The Liberals went from John Hewson to Alexander Downer and back to Howard, who this time around proved a winner many times over.

Which put the pressure on Labor leaders. Labor, which once stayed loyal to leaders who had suffered multiple defeats, went from Kim Beazley to Simon Crean to Mark Latham to Beazley again and finally to Kevin Rudd.

Rudd - that's when the fun really started.

In December 2007, he could hardly have been riding higher: a prime minister with a decent majority, a heroic Howard-slayer and the Liberals acting like headless chooks.

Following Howard's demise, well-regarded defence minister Brendan Nelson stepped forward, narrowly defeating Malcolm Turnbull by three votes to become opposition leader. He lasted less than nine months.

With a record-low approval rating of just seven per cent, Nelson was dumped for Malcolm Turnbull by just four votes.

Turnbull hung in until late 2009, before falling foul of much of his party room because of his support for Labor's emissions trading scheme.

The pain endured for a week.

Turnbull survived an initial spill, defeating Kevin Andrews by seven votes. A few days later, he lost by one to Abbott.

Through all this Rudd soared. Then, suddenly, he was gone in a coup that was perhaps the most shocking of all for its speed and ruthlessness.

It turned out Rudd was far more popular with voters than with his own Labor colleagues, who had tired of his obnoxious presidential imperiousness and micromanaging.

MPs, with an eye on the polls, were prepared to overlook his faults, but only up to a point.

There had been rumblings but the end was sudden. On a winter's evening in June 2010, deputy Julia Gillard walked into the PM's office and asked for a leadership ballot.

Rather than face the humiliation of a dumping, Rudd quit, becoming the first PM to be removed from office in his first term by his own party.

For the punters, the knifing of a leader they mostly liked was mystifying.

It was one reason, if not the major one, for Gillard failing to achieve complete legitimacy as his replacement.

Unfortunately for her and Labor, Rudd didn't go quietly. During an election campaign several weeks later, he was accused of blatant white-anting.

An inconclusive election result that left Gillard leading a minority government was always going to be problematic for Labor.

And so it turned out: constant speculation, a failed challenge, an aborted one that bordered on farce before the coup de grace in June 2013.
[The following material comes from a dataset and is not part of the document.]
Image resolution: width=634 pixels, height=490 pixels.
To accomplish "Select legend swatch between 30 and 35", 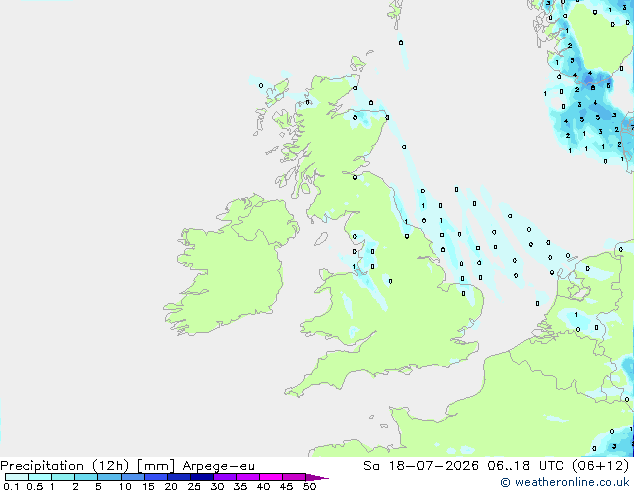I will pyautogui.click(x=225, y=477).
Faced with dismal polls, an ascendant opposition led by Abbott, the media dogs barking and Rudd stalking, Gillard was a dead woman walking.

It came to a head in June 2013. Rudd returned for a second chance as prime minister after defeating Gillard by 12 votes.

While it didn't save Labor at the subsequent September election, many in the party thought the loss would have been worse under Gillard.

The principal beneficiary of Labor's leadership woes was Abbott - who knows as well as anyone the damage endless leadership speculation can do to a government.